I'm wearing them again today.

They're a good, easy, daily type of earring. Something you can wear into the shower, or even fall asleep with.

Most of my jewelry is not like this, especially not my earrings. I like big clunky things. Oversized modern or outright ridiculous, if I can get it, but tacky will do in a pinch.

"Won't those drag down your ears?" "Won't they turn your ears green?" "Won't you get an infection?"

People whose ears are not super-powered have many worries in life.

My own ears heal too fast to consider any of that, but I always wonder what worries the askers do not have, what super power in their life eases a tiny thing.

Do their plants just... bloom? Can they hang a painting straight without a specialty laser tape measure? Can they look at a ball of dough, press it between their fingers, and know whether or not it is going to be a good bake?

Is there someone out there with immortal eyelids? How did they find out? Would we recognize each other on the street?

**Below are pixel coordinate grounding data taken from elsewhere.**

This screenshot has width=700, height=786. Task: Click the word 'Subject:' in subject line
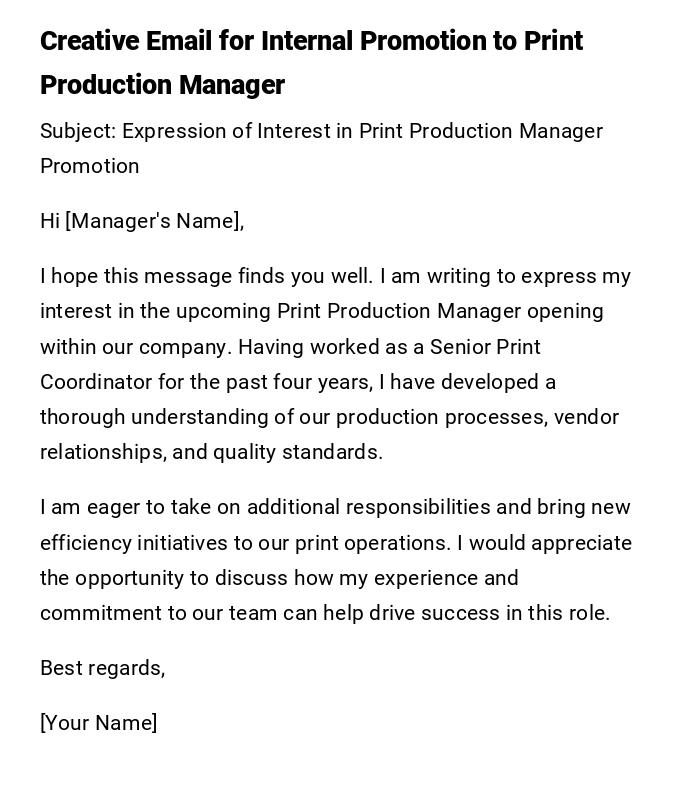tap(78, 131)
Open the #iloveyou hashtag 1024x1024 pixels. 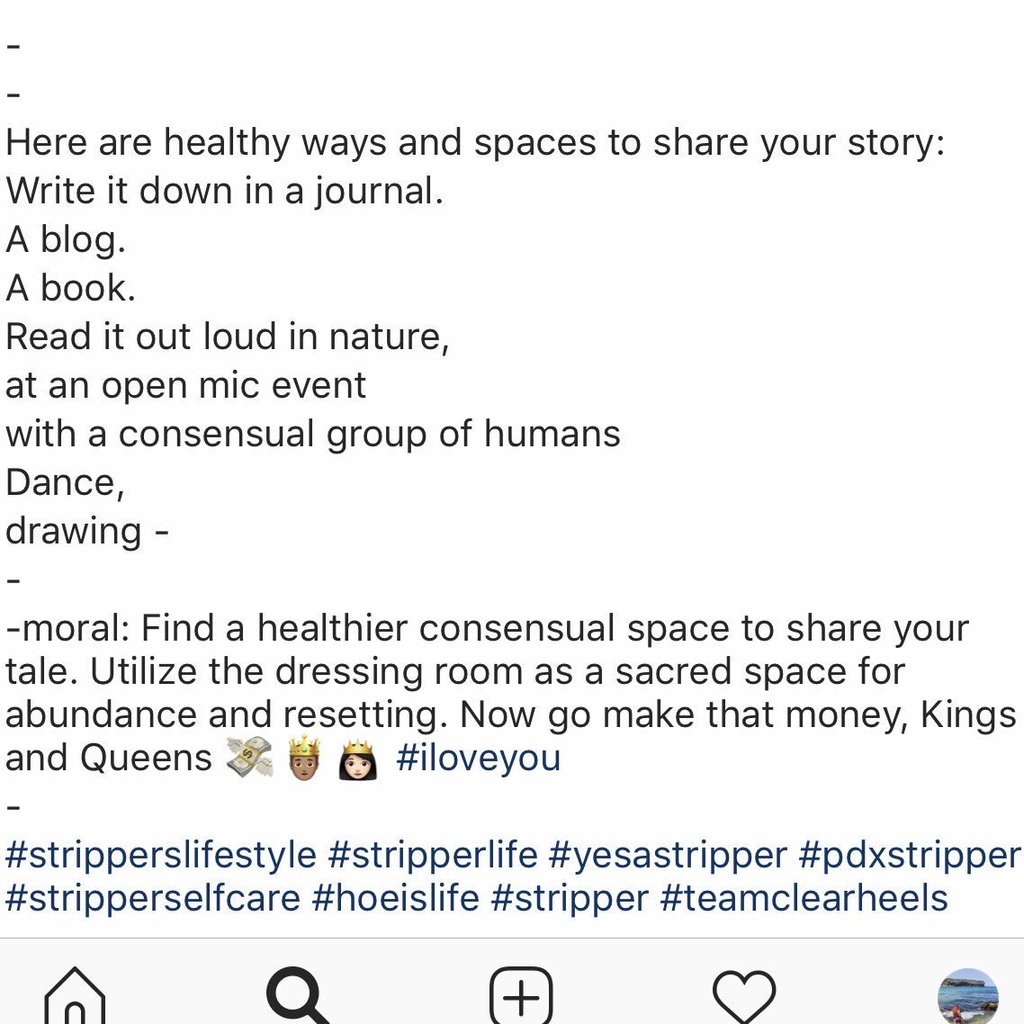478,758
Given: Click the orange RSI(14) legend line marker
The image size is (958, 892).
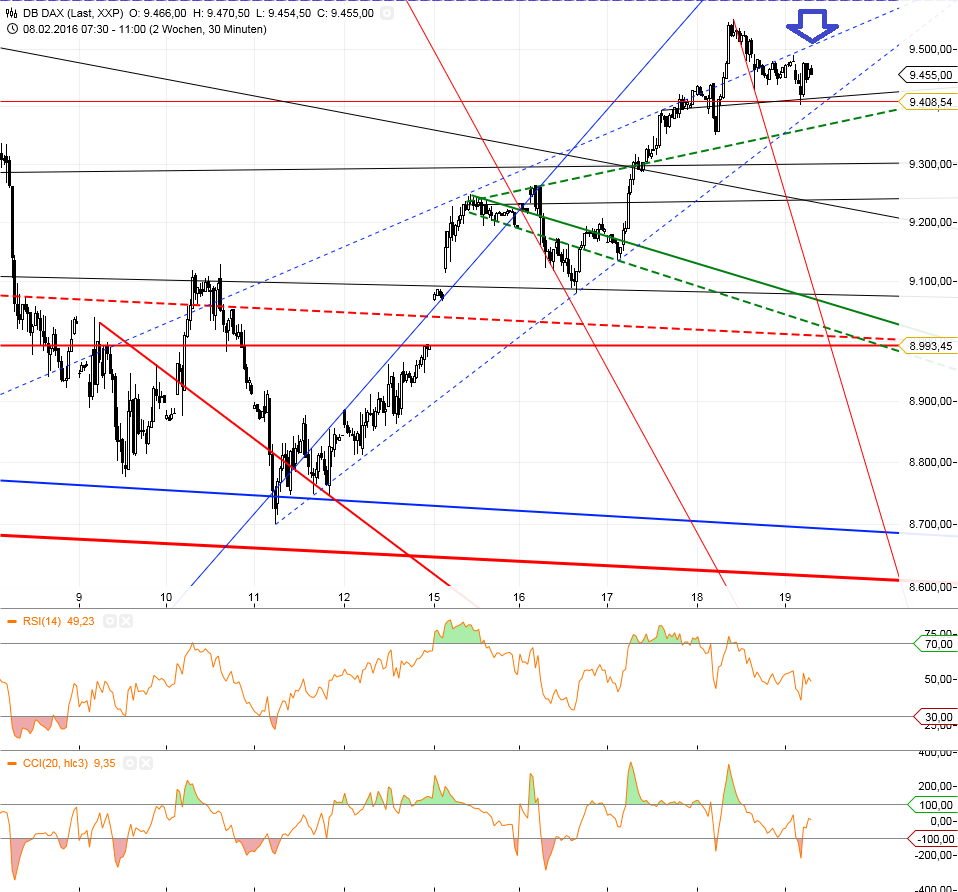Looking at the screenshot, I should [x=12, y=622].
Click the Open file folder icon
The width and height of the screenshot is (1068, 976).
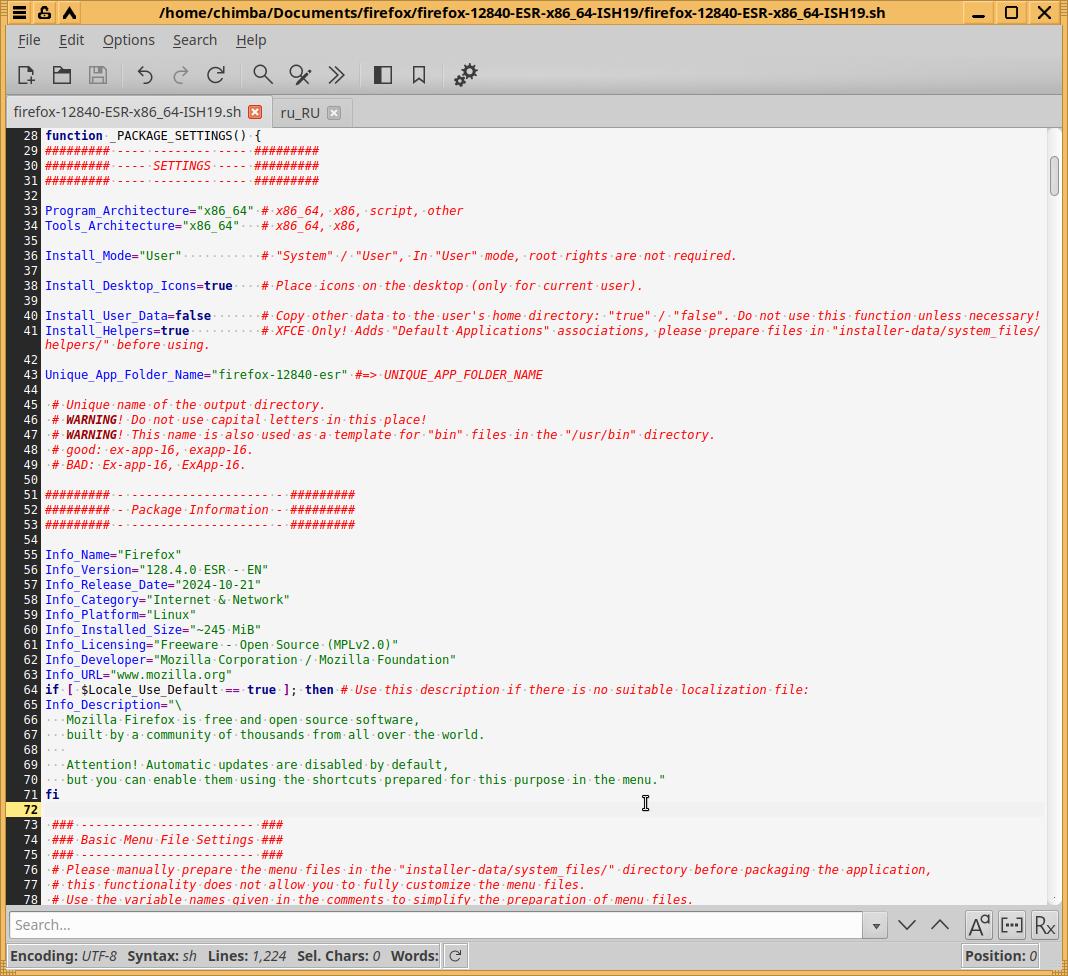(62, 75)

My own eyelid has a scar on it, which isn't too shocking considering how much of my body is covered in them. It's slightly more interesting that I don't remember where the scar came from- but when you consider all that I no longer remember, maybe that isn't as suspicious as it seems.

But I remember everything about these stainless steel studs. So different from most of my collection. My anniversary gift, sent in a prison catalog box.
We laughed about it.

I can hear the laughter even now, free and clear of any pain from the loss or the experiences. I told myself what happened to me. I said all the broken and jagged bits of that story out loud.

My ears took it all in, and did what they do.

They healed.

I tell myself all my secrets. I name my shames. I explain my faults and failures and flights of faithlessness.

I let my ears hold them right before I go to bed. In the mornings, I wake to bird din and leaf clatter, and the thrums of love. Everything heals into a story I can give away.

The universe keeps finding ways to pierce me - to dig graves in my heart, and scoop hope from my hands- and I hear this is just how life works sometimes.

I take in that wisdom. Listen closely.

I give it time.

And sure enough,

eventually,

I can hear myself filling all those holes.